Wasserbehandlung Kühlwasser
Überall, wo Wasser fließt, beim Kühlen, in der Klima- bzw. in der Gebäudetechnik, verursachen Kalk und Rost erhebliche Schäden und Störungen. Durch die unterschiedlichen Wasserinhaltsstoffe kommt es in wasserführenden Systemen zu:
- Härteablagerungen - Korrosion - Algen- und Schleimbildung.
Diese Beläge beeinträchtigen die Funktion der jeweiligen Anlage. An Heiz- und Kühlflächen kommt es zu einer Verschlechterung des Wärme- und Kältedurchgangs. Im System treten aufgrund von Querschnittsverengungen Druckverluste auf. Düsen, Ventile, Schieber, Kühlkanäle (z.B. Wärmeüberträger) verstopfen. Dadurch ergeben sich:
- Höhere Energiekosten - Häufigere Wartungen - Funktionsstörungen - Zerstörung wichtiger Anlagenteile - bis hin zu Produktionsausfällen.
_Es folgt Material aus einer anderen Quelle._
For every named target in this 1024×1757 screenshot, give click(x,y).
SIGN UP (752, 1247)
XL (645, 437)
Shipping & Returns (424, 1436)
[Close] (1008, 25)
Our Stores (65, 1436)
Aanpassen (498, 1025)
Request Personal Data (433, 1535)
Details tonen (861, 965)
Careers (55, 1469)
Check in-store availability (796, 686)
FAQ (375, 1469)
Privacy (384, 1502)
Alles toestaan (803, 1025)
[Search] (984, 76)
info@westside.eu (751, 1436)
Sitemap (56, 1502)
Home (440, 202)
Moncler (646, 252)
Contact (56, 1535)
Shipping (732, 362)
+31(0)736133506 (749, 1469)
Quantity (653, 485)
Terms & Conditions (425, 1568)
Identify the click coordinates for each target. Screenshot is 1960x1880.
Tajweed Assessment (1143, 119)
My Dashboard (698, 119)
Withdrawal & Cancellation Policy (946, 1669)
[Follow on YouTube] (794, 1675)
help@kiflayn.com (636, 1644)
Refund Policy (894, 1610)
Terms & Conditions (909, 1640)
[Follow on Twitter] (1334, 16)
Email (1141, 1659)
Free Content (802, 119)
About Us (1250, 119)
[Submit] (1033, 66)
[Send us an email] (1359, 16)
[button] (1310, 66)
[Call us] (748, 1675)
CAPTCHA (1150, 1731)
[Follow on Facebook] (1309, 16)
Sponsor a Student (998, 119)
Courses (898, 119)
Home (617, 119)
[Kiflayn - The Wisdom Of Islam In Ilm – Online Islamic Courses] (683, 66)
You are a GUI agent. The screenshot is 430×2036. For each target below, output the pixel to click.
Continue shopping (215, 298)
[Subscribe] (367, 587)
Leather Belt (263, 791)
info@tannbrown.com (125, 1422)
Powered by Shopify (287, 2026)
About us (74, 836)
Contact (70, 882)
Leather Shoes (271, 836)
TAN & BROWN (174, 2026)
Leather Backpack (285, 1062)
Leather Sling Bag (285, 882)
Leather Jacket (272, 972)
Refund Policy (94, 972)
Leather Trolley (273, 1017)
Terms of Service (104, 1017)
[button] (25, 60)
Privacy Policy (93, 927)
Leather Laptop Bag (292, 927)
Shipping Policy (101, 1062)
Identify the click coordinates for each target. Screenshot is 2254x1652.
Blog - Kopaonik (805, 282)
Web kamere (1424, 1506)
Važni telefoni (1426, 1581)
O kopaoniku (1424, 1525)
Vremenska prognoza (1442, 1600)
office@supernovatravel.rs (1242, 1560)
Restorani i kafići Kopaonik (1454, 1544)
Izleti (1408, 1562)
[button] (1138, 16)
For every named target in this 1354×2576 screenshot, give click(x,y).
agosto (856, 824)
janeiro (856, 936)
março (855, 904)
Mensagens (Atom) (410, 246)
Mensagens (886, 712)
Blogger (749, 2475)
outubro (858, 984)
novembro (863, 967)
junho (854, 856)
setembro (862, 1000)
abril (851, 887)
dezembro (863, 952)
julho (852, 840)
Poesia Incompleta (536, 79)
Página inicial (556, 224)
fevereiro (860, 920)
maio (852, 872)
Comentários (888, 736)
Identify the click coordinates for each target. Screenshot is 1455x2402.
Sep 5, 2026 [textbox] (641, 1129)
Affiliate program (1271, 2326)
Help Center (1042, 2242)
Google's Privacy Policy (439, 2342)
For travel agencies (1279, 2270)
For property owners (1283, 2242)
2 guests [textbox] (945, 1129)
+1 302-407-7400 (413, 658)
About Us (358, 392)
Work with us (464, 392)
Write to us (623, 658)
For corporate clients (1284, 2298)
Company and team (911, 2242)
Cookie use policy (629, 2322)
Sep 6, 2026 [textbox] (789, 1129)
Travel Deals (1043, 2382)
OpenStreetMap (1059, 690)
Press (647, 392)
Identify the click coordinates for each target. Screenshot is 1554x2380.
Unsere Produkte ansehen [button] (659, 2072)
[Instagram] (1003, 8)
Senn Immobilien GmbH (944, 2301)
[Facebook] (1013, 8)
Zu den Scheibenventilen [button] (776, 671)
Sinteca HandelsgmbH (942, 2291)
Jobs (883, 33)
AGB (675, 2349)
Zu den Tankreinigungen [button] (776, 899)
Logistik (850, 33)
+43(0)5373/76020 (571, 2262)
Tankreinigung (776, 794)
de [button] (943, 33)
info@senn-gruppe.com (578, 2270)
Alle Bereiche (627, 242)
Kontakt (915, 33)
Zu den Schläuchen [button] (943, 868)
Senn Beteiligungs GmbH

Betreiber von offenen Kühlsystemen beziehen ihr Wasser vorwiegend von öffentlichen Wasserversorgungen und leiten das Abwasser in das öffentliche Abwassernetz ein. Aufgrund dieser Tatsache spielen die Wasserkosten bei der Kühlung eine enorme Rolle. Durch Wasserrückkühlung können bis zu 97 % an Stadtwasser eingespart werden und somit eine deutliche Kostenreduzierung erreicht werden. Mit dem richtigen Wasserbehandlungskonzept können Rückstände in den Füllkörpern wie im Bild vermieden werden.